**Page:**
# Skillet Question...



## mugsy27 (Dec 2, 2005)

this is a long shot...but did any of you by chance see food tv's "good Eats" show the other night where Alton did a mannly food type show??  he did corn dogs in a deep fryer and burgers on a skillet.

I am wondering if anyone knows where i can get the same skillet that he used?  It was very big (like 18 X 24) and had a very nice drip pan underneath, wich a detachable splash guard.

I have searched all the usual places (target, blood bath and beyond, etc) and they have nothing like it.

help!!


----------



## Andy M. (Dec 2, 2005)

What you are describing is the electric griddle, not the skillet.  Try searching on electric griddles.


----------



## mugsy27 (Dec 2, 2005)

u r a very wise man mr. m

thank you!!!!!  i did that and found it instantly!!


----------



## urmaniac13 (Dec 2, 2005)

mugsy27 said:
			
		

> I have searched all the usual places (target, *blood bath and beyond*, etc) and they have nothing like it.


 












 good one Mugsy!!  Probably it is a better-fit name for them  at this time of the year


----------



## mugsy27 (Dec 2, 2005)

i wish i could take credit for that...but its from the simpsons episode when homer wanted to buy a gun for home security..thats the store he went to! lmao!


----------

**Goals:**
[a] For each statement, answer yes or no on whether the skillet thread supports it, and quote the words that decide it: (i) On the show, corn dogs were cooked in a deep fryer. (ii) Andy M. said the item being described was a skillet. (iii) The search on electric griddles took a long time to turn up the item.
[b] Rewrite the paragraph of the skillet thread that begins "I am wondering if anyone knows" as a short list, keeping its main facts.
The records that come next are separate material, unrelated to the skillet thread.

**Data provided:**
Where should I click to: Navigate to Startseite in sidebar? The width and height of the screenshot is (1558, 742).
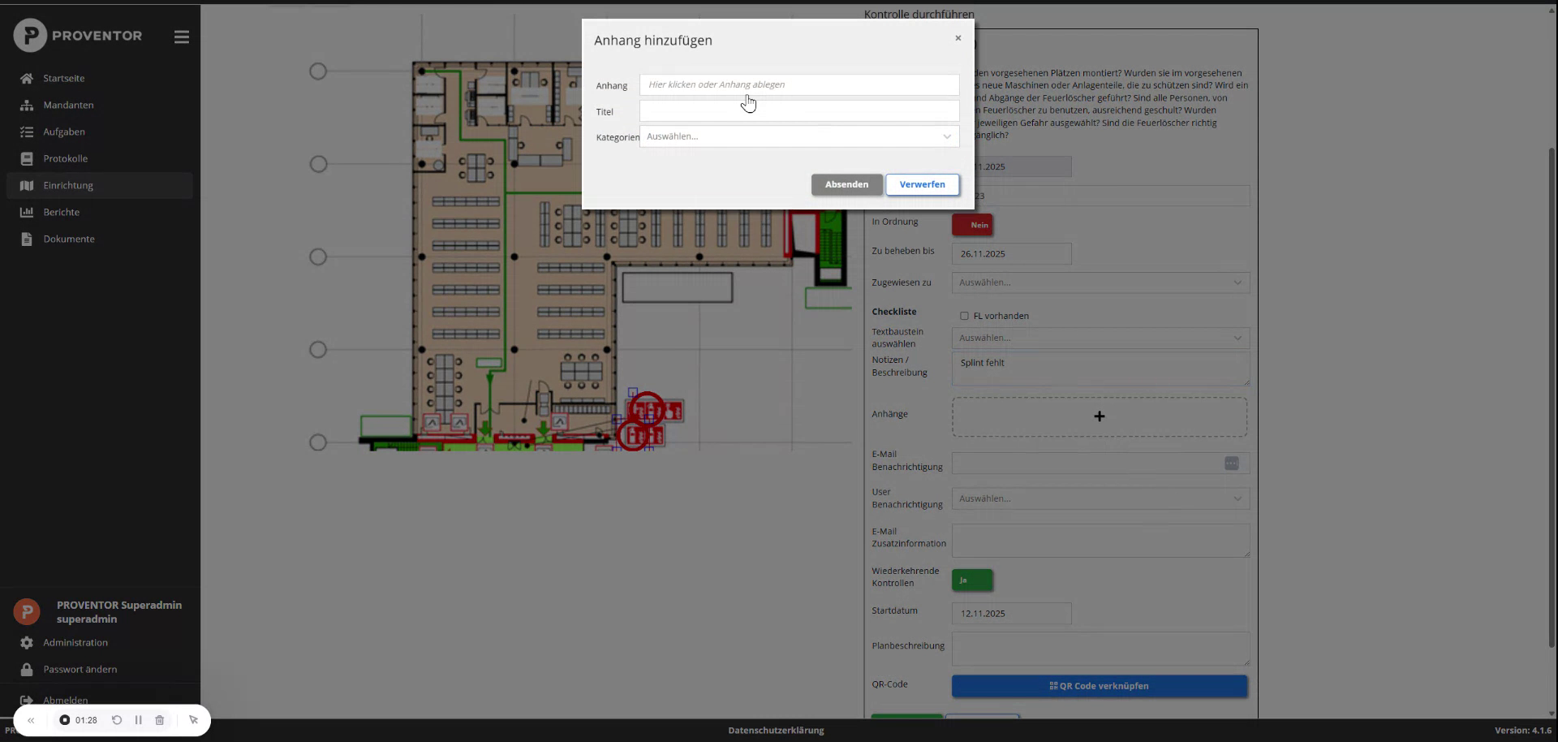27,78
---
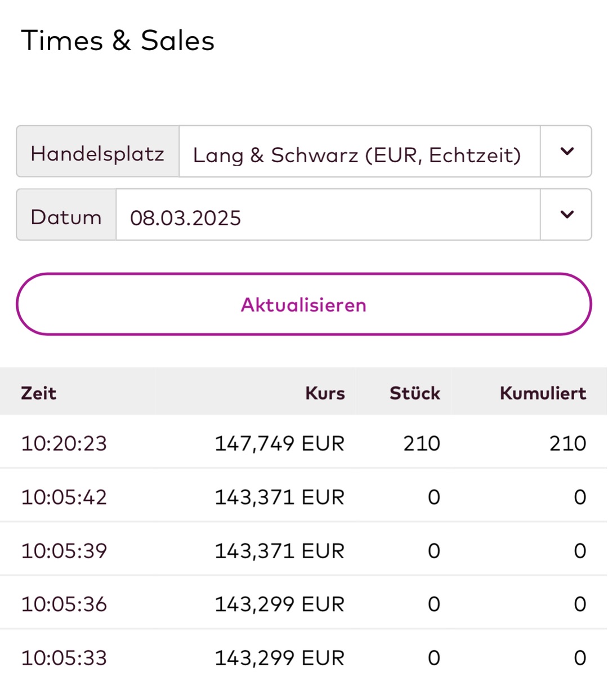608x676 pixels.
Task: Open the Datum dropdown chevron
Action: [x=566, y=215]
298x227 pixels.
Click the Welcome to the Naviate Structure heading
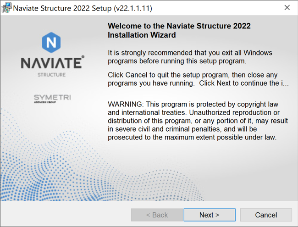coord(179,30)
--
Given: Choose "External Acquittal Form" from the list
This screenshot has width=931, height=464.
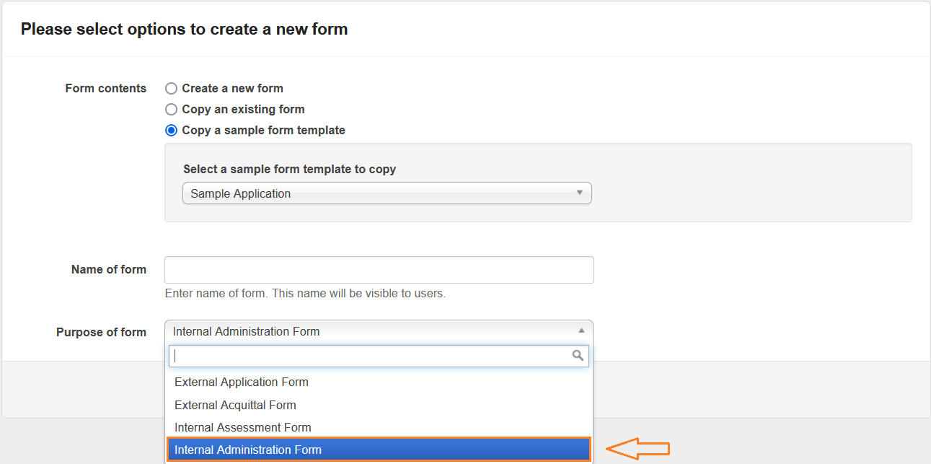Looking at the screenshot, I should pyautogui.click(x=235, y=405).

**Exercise solutions:**
[a]
(i) Yes: "he did corn dogs in a deep fryer"
(ii) No: "What you are describing is the electric griddle, not the skillet."
(iii) No: "i did that and found it instantly!!"

[b]
- Asks where to buy the same skillet used on the show
- Very big, about 18 x 24
- Nice drip pan underneath
- Detachable splash guard